Kumar believes even if it is, it shouldn’t. “Serious is often boring,” he reminds us. According to him the graphic novel should be conversely growing younger in its approach. Instead it’s already growing too dark and cliche. “I see gender neutral, hyper sensitive, black frames. Kuch serious conflict type issue + grayscale + in English + thoda samajh nahi aaya = a great graphic novel? This perception is getting tiring.”
Kumar finds it’s necessary for a story to be funny, especially when dealing with serious issues. His own book covers the Naxalbari movement, but it is laced with light humour, the panels are dipped in colour, and the dialogues are peppered with references to pop culture. “Why can’t I draw about class conflict using fruits who talk like us?” he asks.
Sumit Kumar’s book Amar Bari, Tomar Bari: Naxalbari, covers the history of India’s Maoist uprising
Of course, we have seen a few strikingly bold works in the past. While Abdul Sultan PP and Partha Sengupta’s The Believers (2006) set in present-day Kerala was about religious tolerance, Naseer Ahmed’s Kashmir Pending (2007), depicts Kashmir seen through the eyes of a reformed militant and Vishwajyoti Ghosh’s Delhi Calm (2011) was a graphic representation of the Emergency-era Delhi. And then there was Amruta Patil’sKari (2008) – a wry tale about a lesbian woman dealing with loneliness, death and a ruthless city. But such instances were few and far between.
Winds of change
Certainly, the graphic novel scene in India is slowly expanding to include more political commentary, especially with web comics like Royal Existentialists and Crocodile in Water, Tiger on Land, and now, Rashtraman. Many newspapers have begun to carry short graphic-novel-style strips within their pages, the latest being the revival of Manjula Padmanabhan’s Suki – the strip that pioneered feminist comics in India. But Kuriyan seems to think that it is still too early to herald a renaissance. One reason for this is the lack of an organised industry of colourists within India. Graphic novelists working on non-fiction and contemporary issues have no choice but to operate as single entities. This can be a double-edged sword. “It is what makes their work stand apart, but it is also what makes it more difficult to keep up with the organised industry that produces comics on mythology on such a large scale,” Kuriyan says.
Also, while graphic novels are slowly pushing the boundaries, they have a long way to go before the panels produce profit. “Graphic novels – both fantasy and literary – have a small but very involved readership” says Ajitha GS, senior commissioning editor at HarperCollins India. She adds that although people are experimenting with newer content as well as styles, the size of the graphic novels market in India is still minuscule. Unlike the US, France, the UK and Japan, the country is yet to have a stand-alone graphic novel industry. Printing graphic novels are more complex than just all-text ones. Even paperbacks start at `1,000. “We are selling an expensive product in a price-sensitive market,” she adds. “This limits the reach.”

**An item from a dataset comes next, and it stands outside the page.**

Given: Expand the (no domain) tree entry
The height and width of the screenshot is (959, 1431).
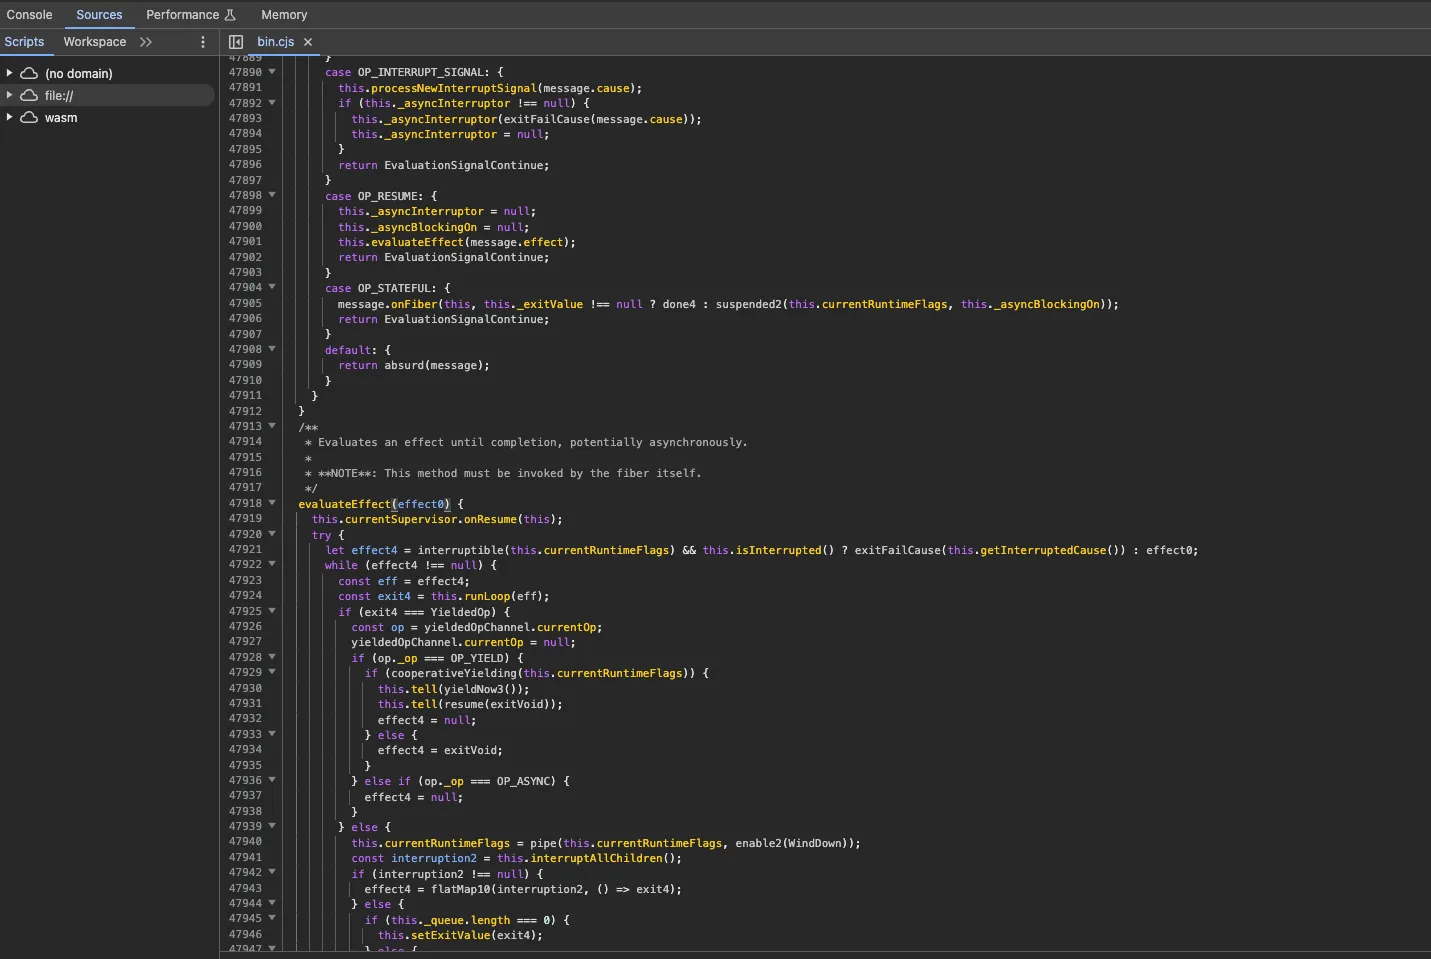Looking at the screenshot, I should coord(10,73).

But it seems there might be a change round the corner. Banerjee says there is a rich body of work coming out of India. “It is our insecurities that make us often look to the West. I find that many Indian graphic novelists are often more original than their Western contemporaries and the stories they tell are more relevant to us,” he says, pointing out that many graduates, fresh out of universities and design schools, are taking to this form in a huge way. “They are developing a sophisticated language to portray their interior worlds and are discussing their most deeply felt thoughts. Usually, these are original voices untainted by the forces of mainstream media,” he says optimistically.